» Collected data
::::::
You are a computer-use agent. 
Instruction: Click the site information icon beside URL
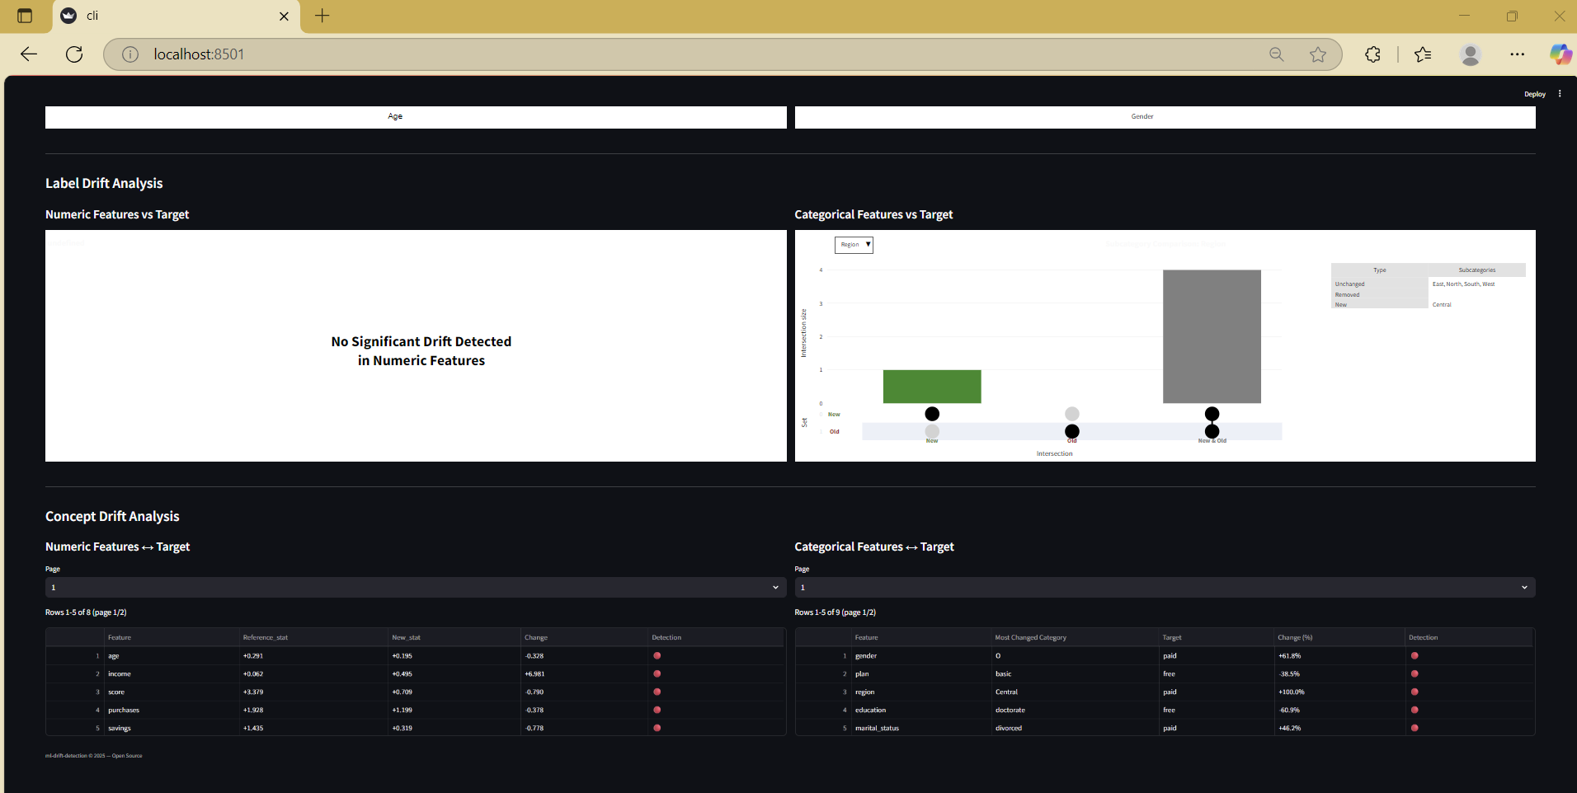pos(130,54)
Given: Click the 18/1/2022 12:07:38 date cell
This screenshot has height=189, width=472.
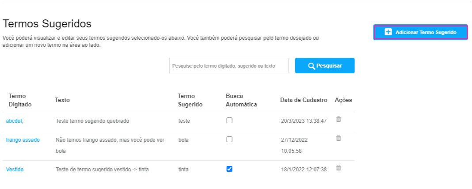Looking at the screenshot, I should (x=304, y=170).
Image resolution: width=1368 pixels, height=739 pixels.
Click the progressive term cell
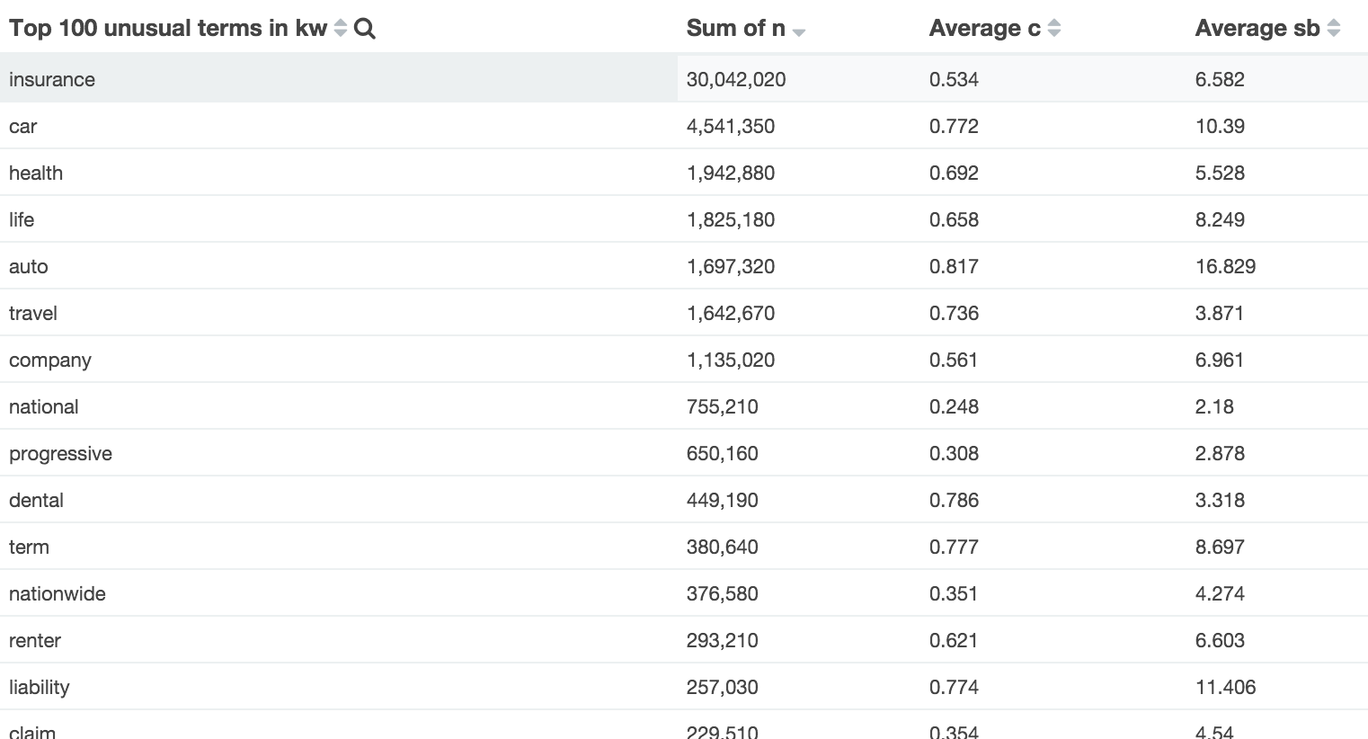coord(60,453)
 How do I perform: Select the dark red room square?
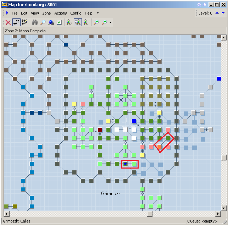click(x=100, y=130)
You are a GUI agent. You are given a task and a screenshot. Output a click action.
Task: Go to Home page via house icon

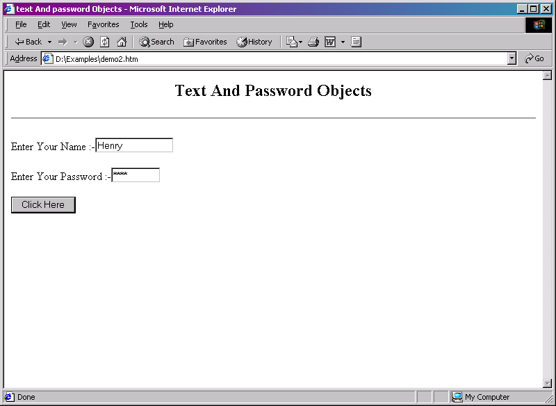click(x=122, y=42)
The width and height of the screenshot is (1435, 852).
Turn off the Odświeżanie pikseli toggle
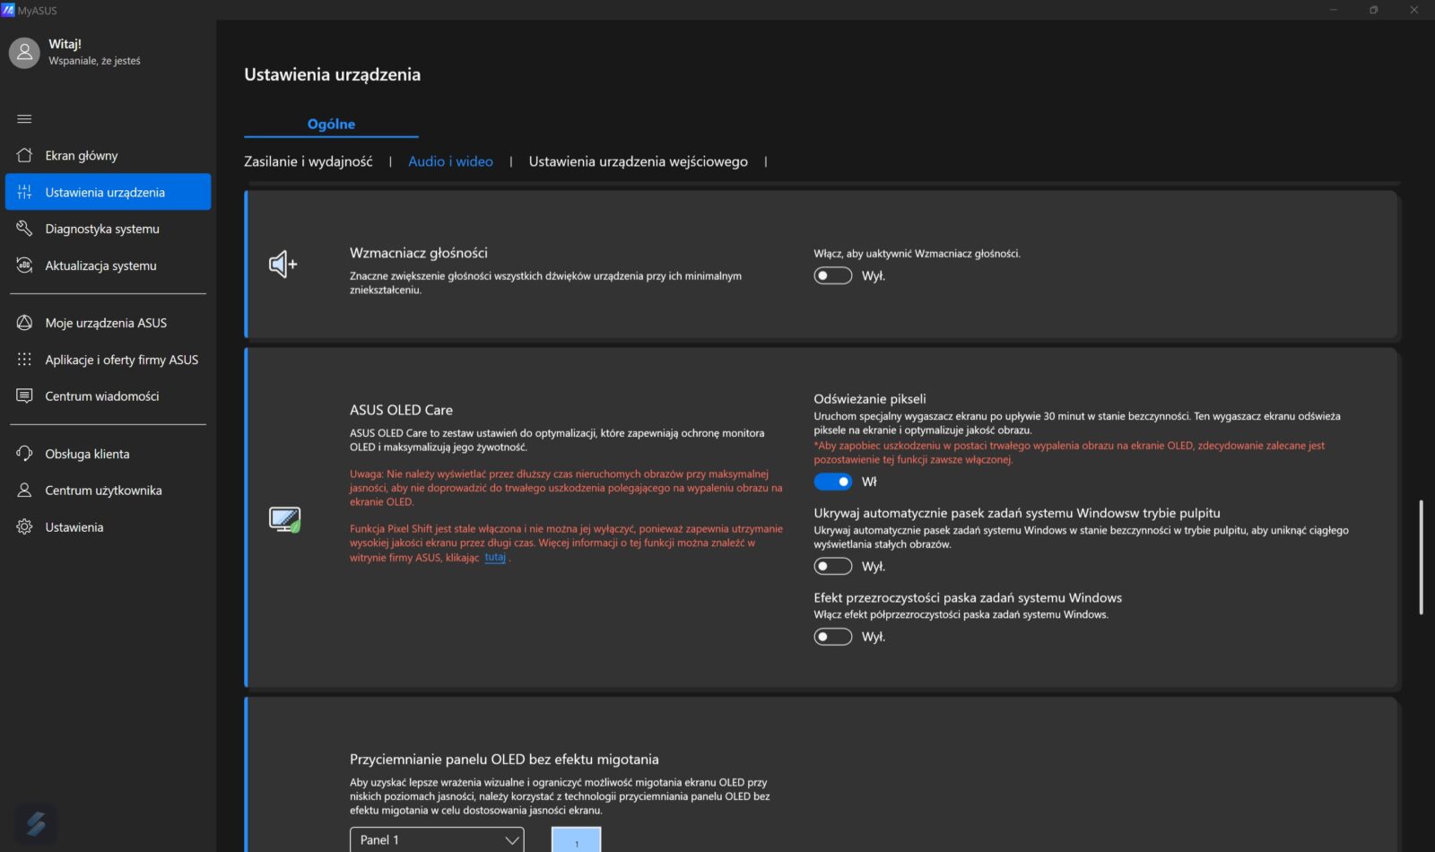point(832,482)
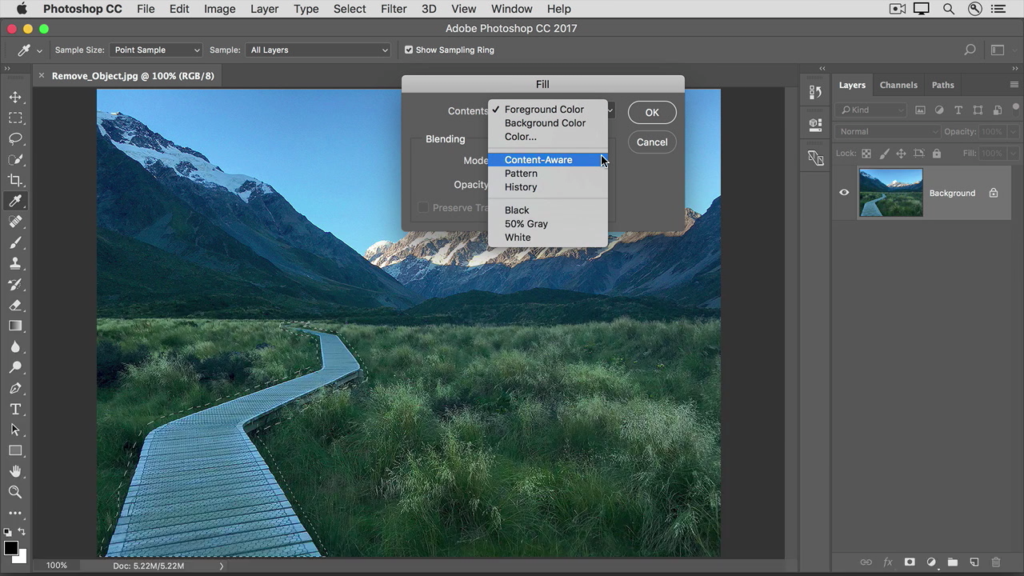Screen dimensions: 1024x576
Task: Choose Content-Aware from the Contents list
Action: tap(538, 160)
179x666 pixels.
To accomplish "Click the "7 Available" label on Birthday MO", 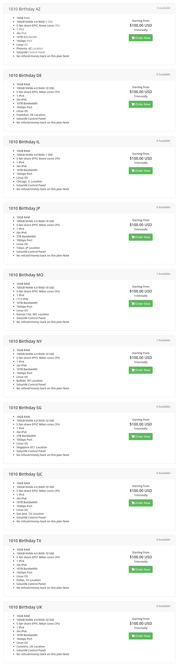I will pos(163,274).
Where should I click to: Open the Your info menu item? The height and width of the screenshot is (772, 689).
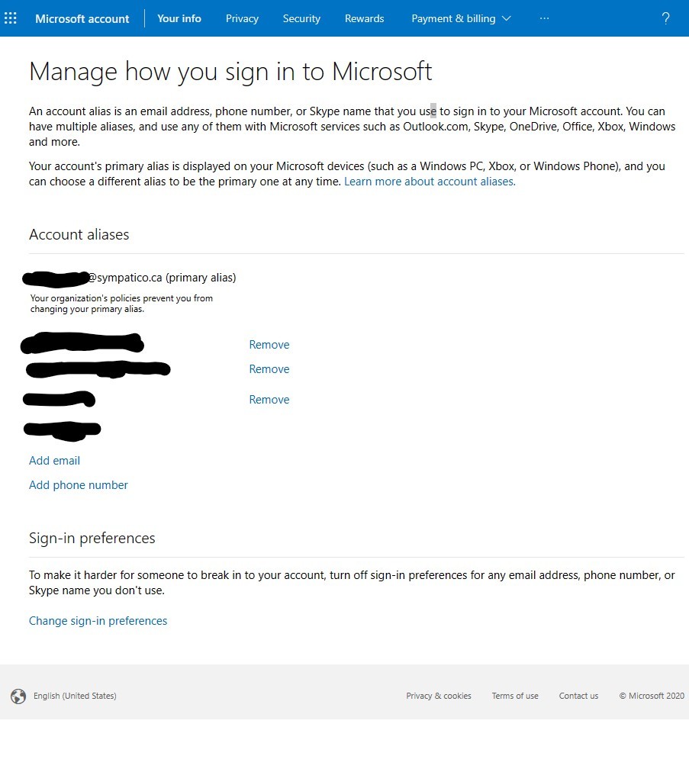[x=179, y=18]
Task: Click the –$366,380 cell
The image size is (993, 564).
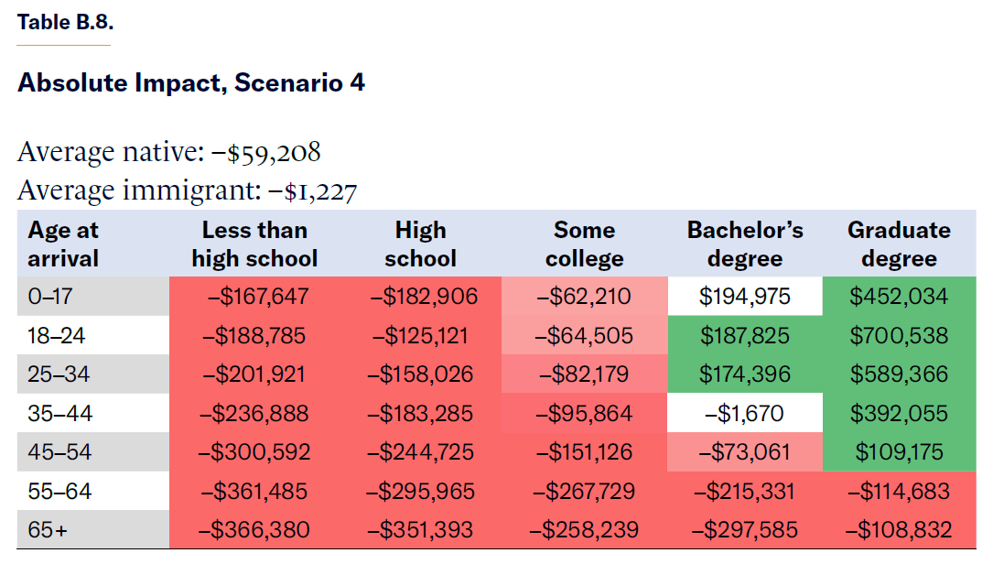Action: pyautogui.click(x=256, y=529)
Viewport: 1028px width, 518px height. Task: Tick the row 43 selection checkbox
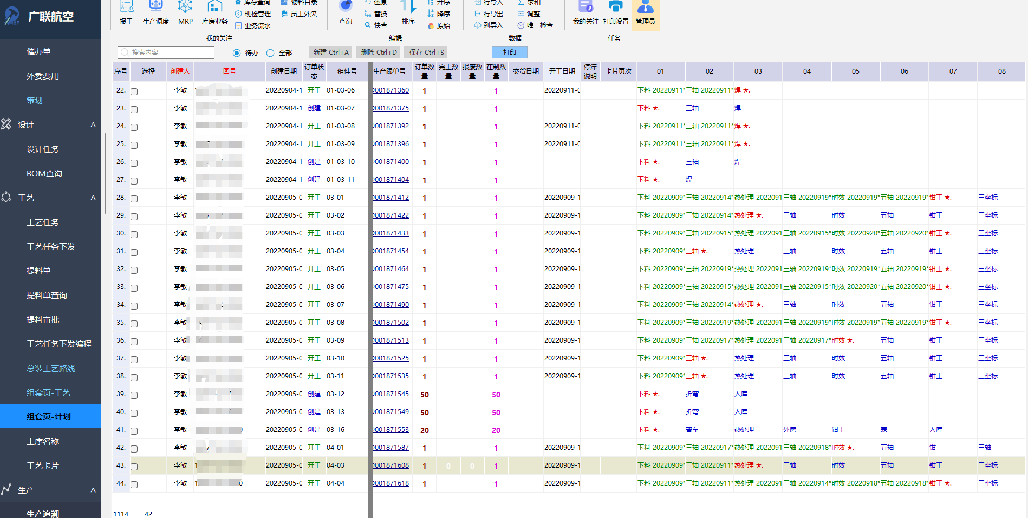(134, 467)
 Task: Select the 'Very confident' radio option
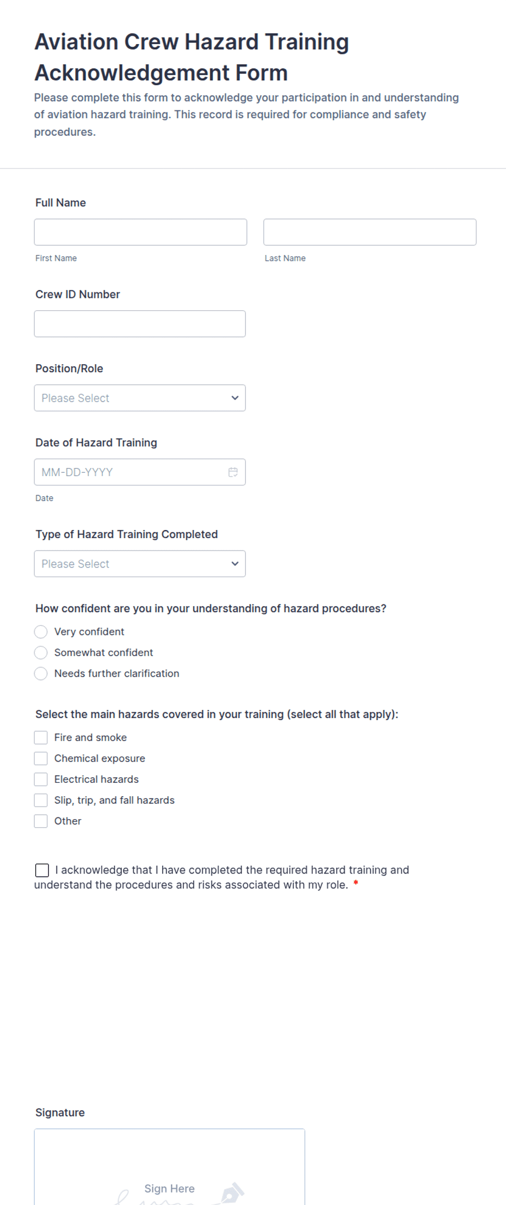(41, 632)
::::::
» What to work on
Write out exactly the lines beginning with the line that holds "Where should I" and ending with the final line of the data, both ends included, without the pictures.

» Answer section
Where should I click to: Open the Your info menu item? The height and width of the screenshot is (772, 689).
[x=179, y=18]
Task: Click the –$366,380 cell
The image size is (993, 564).
Action: pyautogui.click(x=256, y=529)
Viewport: 1028px width, 518px height. Task: Tick the row 43 selection checkbox
(134, 467)
 Task: Select the 'Very confident' radio option
(41, 632)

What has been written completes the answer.